| Entries |
>>

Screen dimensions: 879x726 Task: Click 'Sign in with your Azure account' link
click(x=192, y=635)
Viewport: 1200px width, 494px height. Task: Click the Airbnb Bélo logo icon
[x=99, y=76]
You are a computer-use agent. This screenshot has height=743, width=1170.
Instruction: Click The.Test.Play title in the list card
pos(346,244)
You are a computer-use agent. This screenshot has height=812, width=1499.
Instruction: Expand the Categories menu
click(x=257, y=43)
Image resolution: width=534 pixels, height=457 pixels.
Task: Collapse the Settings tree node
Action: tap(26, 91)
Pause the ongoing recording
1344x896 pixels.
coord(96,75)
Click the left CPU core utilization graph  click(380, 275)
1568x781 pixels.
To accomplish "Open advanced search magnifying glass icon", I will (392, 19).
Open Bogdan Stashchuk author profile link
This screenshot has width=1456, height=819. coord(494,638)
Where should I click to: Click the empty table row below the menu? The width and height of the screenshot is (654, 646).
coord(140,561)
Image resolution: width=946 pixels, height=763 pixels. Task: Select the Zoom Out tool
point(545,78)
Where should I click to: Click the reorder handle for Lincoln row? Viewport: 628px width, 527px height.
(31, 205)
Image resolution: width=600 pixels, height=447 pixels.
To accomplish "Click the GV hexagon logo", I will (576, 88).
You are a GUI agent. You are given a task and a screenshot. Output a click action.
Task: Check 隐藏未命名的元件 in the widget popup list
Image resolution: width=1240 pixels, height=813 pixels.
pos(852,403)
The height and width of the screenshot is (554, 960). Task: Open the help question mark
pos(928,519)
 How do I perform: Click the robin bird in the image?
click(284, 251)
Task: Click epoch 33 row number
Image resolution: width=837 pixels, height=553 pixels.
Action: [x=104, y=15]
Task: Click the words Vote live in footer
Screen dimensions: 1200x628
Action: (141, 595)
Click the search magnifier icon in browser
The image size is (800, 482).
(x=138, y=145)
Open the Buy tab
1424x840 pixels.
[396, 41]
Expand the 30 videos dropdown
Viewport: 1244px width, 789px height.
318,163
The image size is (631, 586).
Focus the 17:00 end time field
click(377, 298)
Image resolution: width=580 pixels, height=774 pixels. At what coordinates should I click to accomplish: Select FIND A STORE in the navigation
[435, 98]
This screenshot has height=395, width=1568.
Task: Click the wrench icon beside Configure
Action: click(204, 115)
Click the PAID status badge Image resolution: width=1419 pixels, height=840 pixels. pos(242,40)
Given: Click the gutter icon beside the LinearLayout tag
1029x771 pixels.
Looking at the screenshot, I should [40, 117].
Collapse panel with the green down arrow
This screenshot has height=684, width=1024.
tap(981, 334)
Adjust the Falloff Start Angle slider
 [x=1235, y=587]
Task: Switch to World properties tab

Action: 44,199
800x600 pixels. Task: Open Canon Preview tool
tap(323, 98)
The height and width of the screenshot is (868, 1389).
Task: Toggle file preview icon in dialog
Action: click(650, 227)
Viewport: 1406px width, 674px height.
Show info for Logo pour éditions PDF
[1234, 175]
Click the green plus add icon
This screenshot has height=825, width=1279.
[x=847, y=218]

<<

| What is asked |
Rewrite the data from the line with "Adjust the Falloff Start Angle slider" through the last line, both included, changing "slider" to "dial" and leaving everything else as it is.

| The response |
Adjust the Falloff Start Angle dial
 [x=1235, y=587]
Task: Switch to World properties tab

Action: 44,199
800x600 pixels. Task: Open Canon Preview tool
tap(323, 98)
The height and width of the screenshot is (868, 1389).
Task: Toggle file preview icon in dialog
Action: click(650, 227)
Viewport: 1406px width, 674px height.
Show info for Logo pour éditions PDF
[1234, 175]
Click the green plus add icon
This screenshot has height=825, width=1279.
[x=847, y=218]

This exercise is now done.